Quienes trabajan a diario con animales conocen bien esta realidad. Alfredo Molina, veterinario que comparte su experiencia en redes sociales, publicó recientemente un video en su cuenta de TikTok analizando el impacto emocional que genera la pérdida de una mascota. “El silencio de una casa después de perder a una mascota puede sacar traumas que llevaban años dormidos”, afirma al inicio de su grabación.
De acuerdo con el especialista, la ausencia del animal no solo implica quedarse sin su compañía, sino también tener que adaptarse de golpe a un entorno radicalmente distinto. “Mientras ella estaba, siempre había ruido emocional, unos pasos, una respiración, una presencia que te acompañaba aunque no hablarais el mismo idioma. Y de repente se va y llega un silencio extraño, pesado, frío”, detalla Molina.
Cuando esa presencia desaparece, el silencio del hogar puede convertirse en un desafío difícil de manejar. Algunas personas empiezan a experimentar ansiedad, insomnio, una sensación de vacío o llanto frecuente, y pueden llegar a preguntarse por qué el dolor es tan intenso.
La muerte y los traumas del pasado
El veterinario señala que la mascota solía cumplir un rol fundamental en la vida emocional de su dueño. “Quizá su mascota llevaba años amortiguando una soledad que jamás se habían atrevido a mirar de frente”, explica.
Por eso, Alfredo sostiene que algunas pérdidas no implican únicamente enfrentar el dolor por la muerte del animal, sino también lidiar con emociones que habían permanecido ocultas. “Por todo esto, algunas pérdidas no solo te rompen el corazón, también te obligan a encontrarte contigo mismo. Porque hay silencios después de la muerte de tu mascota que te dicen mucho más que mil palabras”, concluye el experto.
El duelo por una mascota merece su propio espacio
Afrontar la partida de un animal de compañía no se limita a aceptar que ya no está, sino a aprender a vivir con una rutina que ha cambiado por completo. Por ello, los especialistas recomiendan no minimizar el dolor ni compararlo con el de otras personas.

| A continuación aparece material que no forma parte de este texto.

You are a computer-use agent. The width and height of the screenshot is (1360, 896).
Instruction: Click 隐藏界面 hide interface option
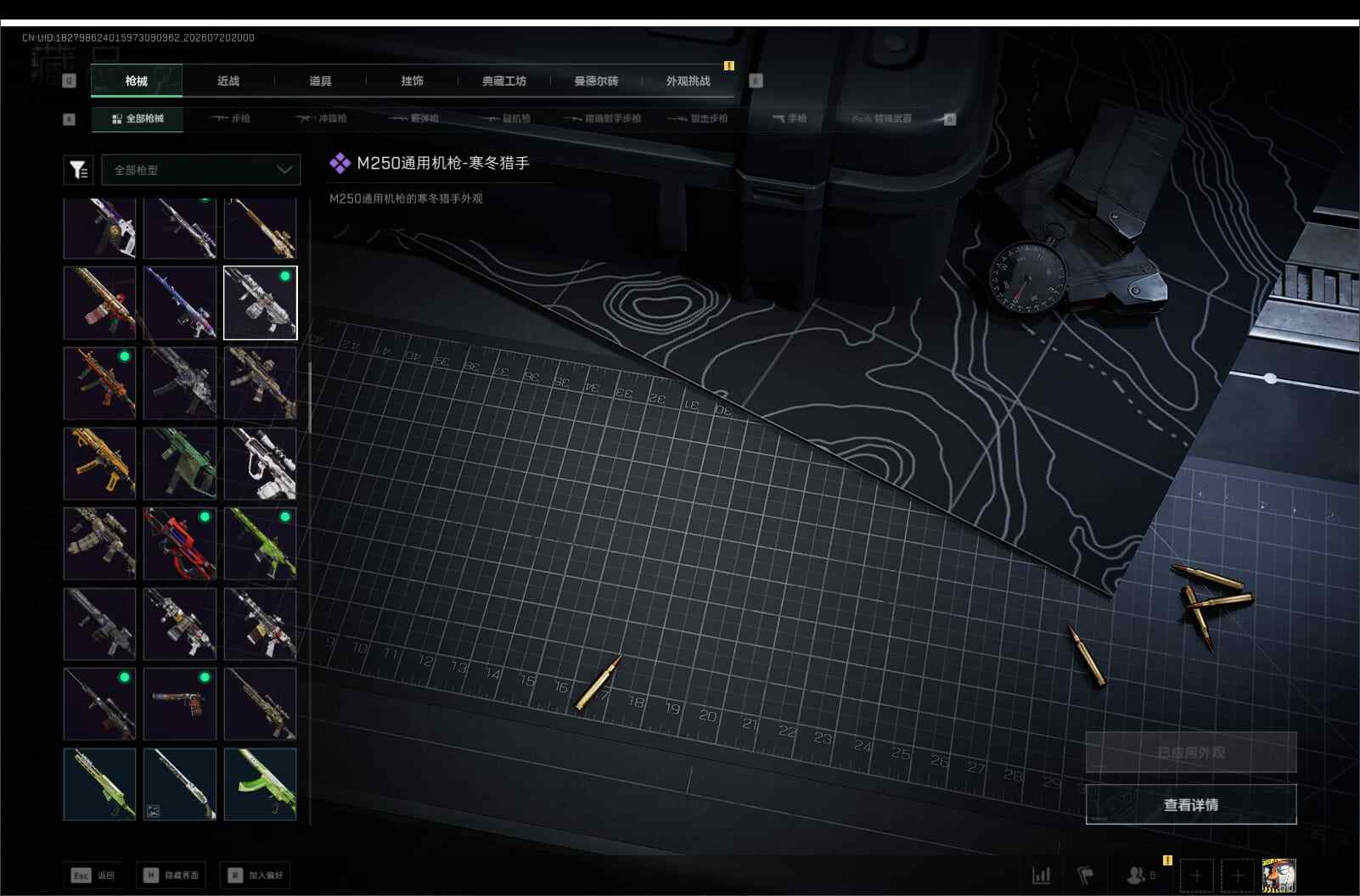coord(171,875)
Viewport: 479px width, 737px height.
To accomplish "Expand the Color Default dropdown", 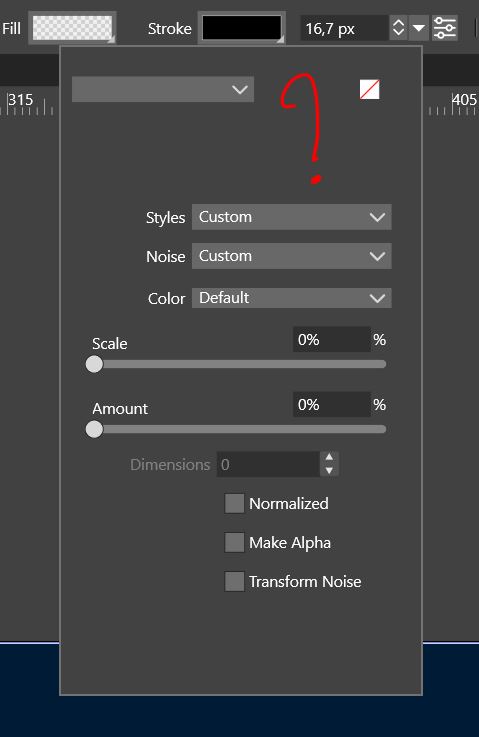I will (x=291, y=298).
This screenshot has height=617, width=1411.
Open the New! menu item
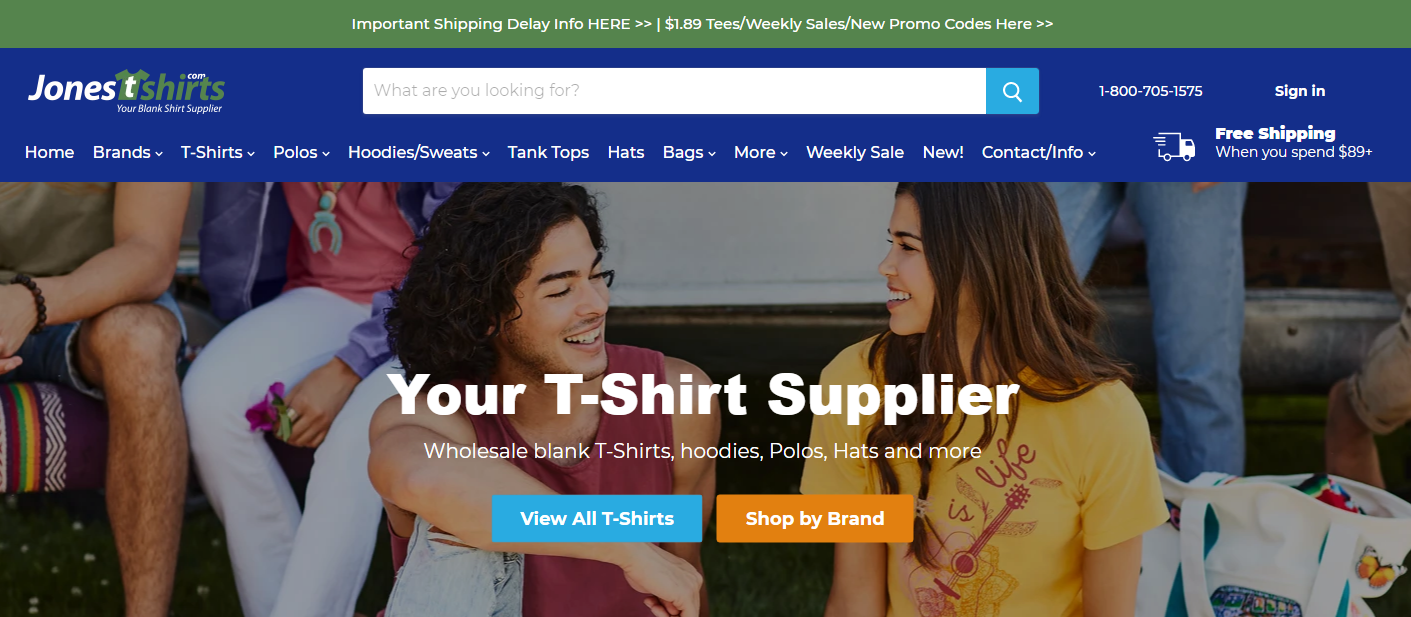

Cada proceso de duelo es único y la intensidad de las emociones puede variar según el vínculo que se tenía con el animal y el lugar que ocupaba en la vida diaria. Hablar con familiares o amigos, compartir recuerdos o realizar un pequeño ritual de despedida puede ayudar a procesar la pérdida.
Además, no existe un plazo fijo para superar el duelo. Sin embargo, si la tristeza se vuelve demasiado intensa o prolongada y comienza a interferir con las actividades cotidianas, puede ser recomendable buscar ayuda profesional.
Más allá de la compañía, estos animales forman parte de nuestra rutina y están presentes en momentos de cambio, alegría y dificultad. Por eso, su ausencia también implica perder una parte importante de nosotros mismos.